Friday, July 18, 2008

NUMBER EIGHT: Very Old Villages, Hilarity Ensues

At the beginning of sophomore year, Jessica and I debated the origins of Michael Brinkman's ostensibly silent persona. Jessica believed that Brinkman was constantly thinking wild, crazy thoughts and that he was really smart, while I maintained that nothing went on behind those guarded eyes. As first semester became second semester and second semester became late second semester, I found that Jessica was right-or at least, she was closer to the truth than I had been. Being silent leaves a lot of time for daydreaming...not that I, too, don't always daydream and think about stuff, but in France I find that I live more in my little imagination than on the actual French Riveria.

In about twenty years, an intimate group including Wimbo, Brett Dennen, and not M.I.A. (too loud, too drunk, too not classy-she holds down the fort back at home while we're gone) will pack barely anything and move to a tiny cottage in Haut Canges or St Paul (I have a house selected in each village, I haven't decided on which one we will actually live in just yet). Our days will include, but will not be limited to: playing music on the porch in small performances for the many tourists and passerbys to enjoy, drinking wine, being obnoxiously artsy, smoking cigarettes and mota, taking pictures, putting on little plays like a sixties mime troupe, and occasionally promenading around in full sixteenth-century garb. 

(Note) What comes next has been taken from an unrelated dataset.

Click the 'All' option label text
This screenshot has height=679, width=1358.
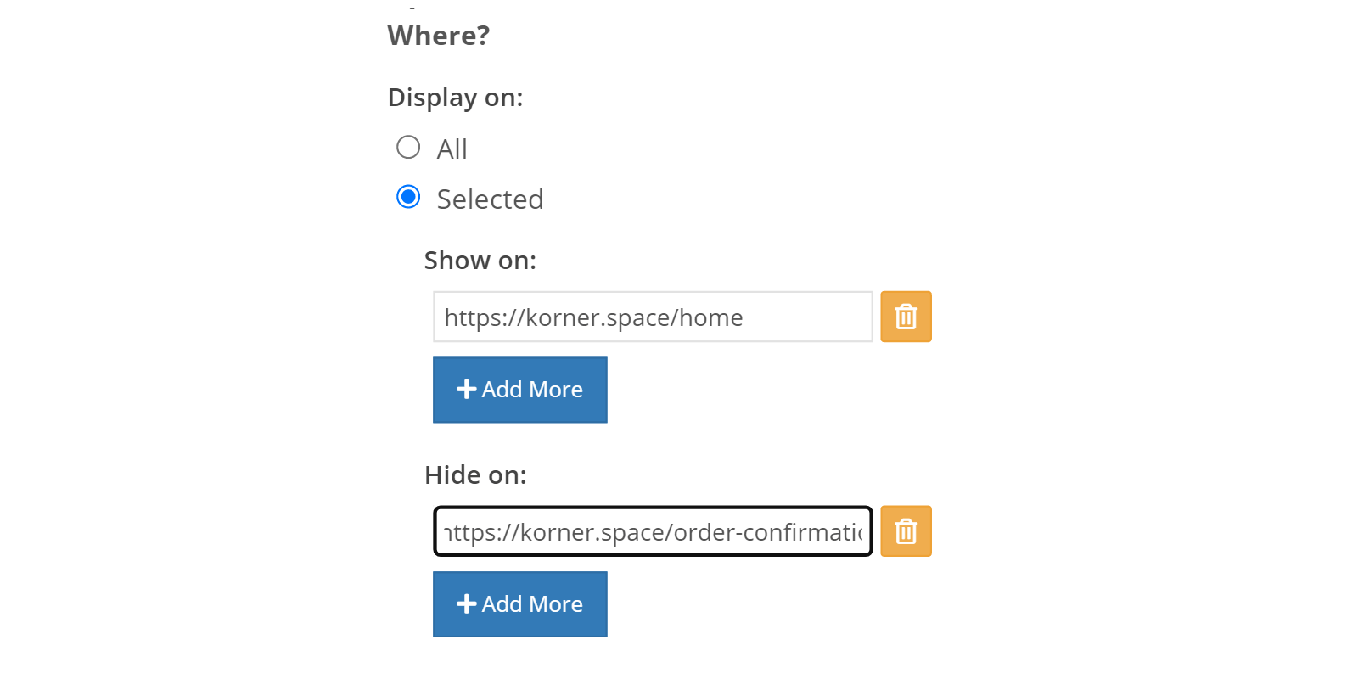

These towns are crazy. They have not changed in the hundreds and hundreds, possibly thousands, of years that they have existed. St Paul is like a fortress, a little castle on the mountains with breathtaking views of the valley and the mountains and the little beige houses below. The streets are narrow and cobbled with stones from the beach, arranged by some guy hundreds of years ago in the shape of little suns. The little suns on the ground are put in places so that they are hit by a circle of sunlight at different times of the day. The streets are filled with cafés and art shops crowded with the products of the inhabitants of the place, forty-somethings with tiny children that paint fantastic little murals on their tiny mail slots, have doors and windows in colors you can't even find in the US, and have little gardens, front doors covered in ivy, tiny garages where horses used to be kept. There are fountains (only they don't look like the fountains you're thinking of, mind you) that run fresh water, and have been doing just that for so long that those very vessels probably carried the Bubonic Plague. 

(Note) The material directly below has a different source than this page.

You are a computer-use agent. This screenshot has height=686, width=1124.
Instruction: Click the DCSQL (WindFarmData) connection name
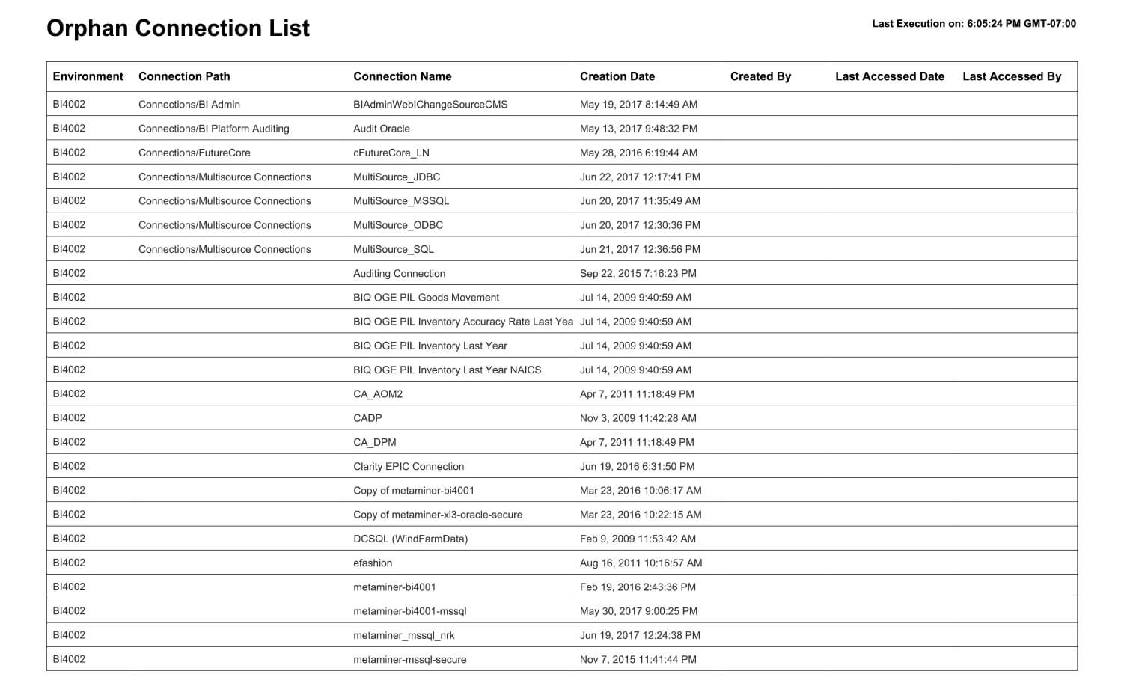pyautogui.click(x=410, y=539)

I wasn't completely silent all day; I made my first legitimately funny French joke! Laura, Victoria and I were eating lunch in Cagnes and Victoria and Laura were mooning over this guy. When Laura is happy, she does what is known as "faire le pigeon," which means that for some fucking reason, she purrs when she's happy. I cannot make this shit up. She was pigeoning-I guess that would be the verb in English-and I said, "Est-ce que tu le fais au lit?" I'll leave that up to you guys to translate, but it's funny. 

And speaking of jokes, Victoria's mom just asked if she could go in my bedroom, and from the living room, I said "I'm naked" but she went in anyway. She wanted to tell me a joke. The conversation went as follows:

ALEX in a strong french accent: I have a joke. 
ELISSA: Yes
ALEX: What is the difference between a stewardess and a chicken?
ELISSA: The chicken is smarter.
ALEX: No.  What is this part of the brain called? Here? 
            She points to her forehead.
ELISSA: Pituitary gland.
ALEX: No, no, noo-ron? Noo-rons?
ELISSA: Neuron, neuron.
ALEX: Yes, nerrons. She has one more nerron, the one that prevent her from shitting everywhere.